When I began reading Morton I envisioned some grande dame writing her novels from an aging manor in the English countryside. I was surprised to finally see that this Australian author, that so deftly slips her readers into chapters from history, is about the same age as my own daughter. The Lake House takes place in Cornwall, England between 1930 and about 2003, following the tried and true formula that Morton has used from the beginning of her career: submersive period pieces that neatly tie a past mystery to a moment of intrigue in the future. The mystery here revolves around the abduction of a well-to-do family's (Anthony and Eleanor Edevane) infant son, taken from their estate during a party at their grand estate. The case was retired, never solved.

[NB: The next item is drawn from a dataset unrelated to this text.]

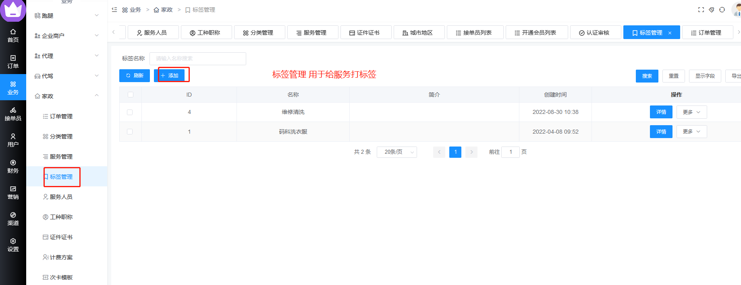Click the refresh icon in top-right header
The image size is (741, 285).
(x=722, y=10)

....Cut to 2003, where a troubled Detective Constable Sadie Sparrow (with secrets of her own), becomes intrigued with the old case and searches out one of the kidnapped infant's sisters. Alice Edevane is a famous mystery/crime writer, advanced in years and very ill. What follows is a complex story that unravels with a surprise around every corner.

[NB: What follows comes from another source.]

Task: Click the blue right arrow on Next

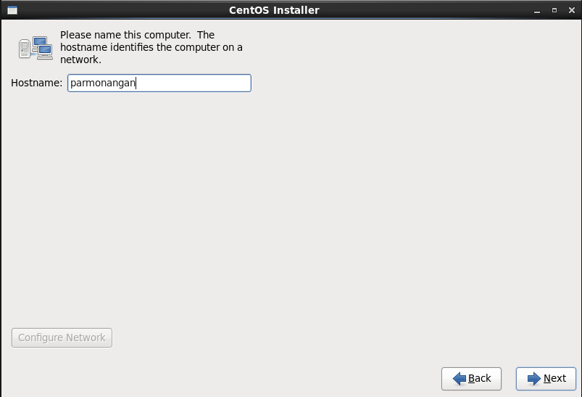Action: coord(534,378)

Morton never disappoints even though she doesn't stray from her formulaic structure and some *coincidences* are a little hard to swallow. The textured and layered story keeps you too busy to dwell on any awkward contrivances, following along as every detailed is put into place. Her characters are more definitive of central casting than out of central casting, all integral parts of the story, both physically and psychologically drawn. Lake House seemed to have a larger cast involved in the plot than her other books, and felt at times like keeping track of Orange A while juggling Oranges A, B, C, & D.

You may find yourself wondering if you've missed a turn somewhere along the line and wandered passed a landmark you've seen before if you have read her other books; a tiny problem with such formulaic reads by authors with a definitive style. But, it is entertaining and moves quickly, and who doesn't enjoy a little sleuthing in an old English estate with a mysterious past? Recommend to fans of this genre.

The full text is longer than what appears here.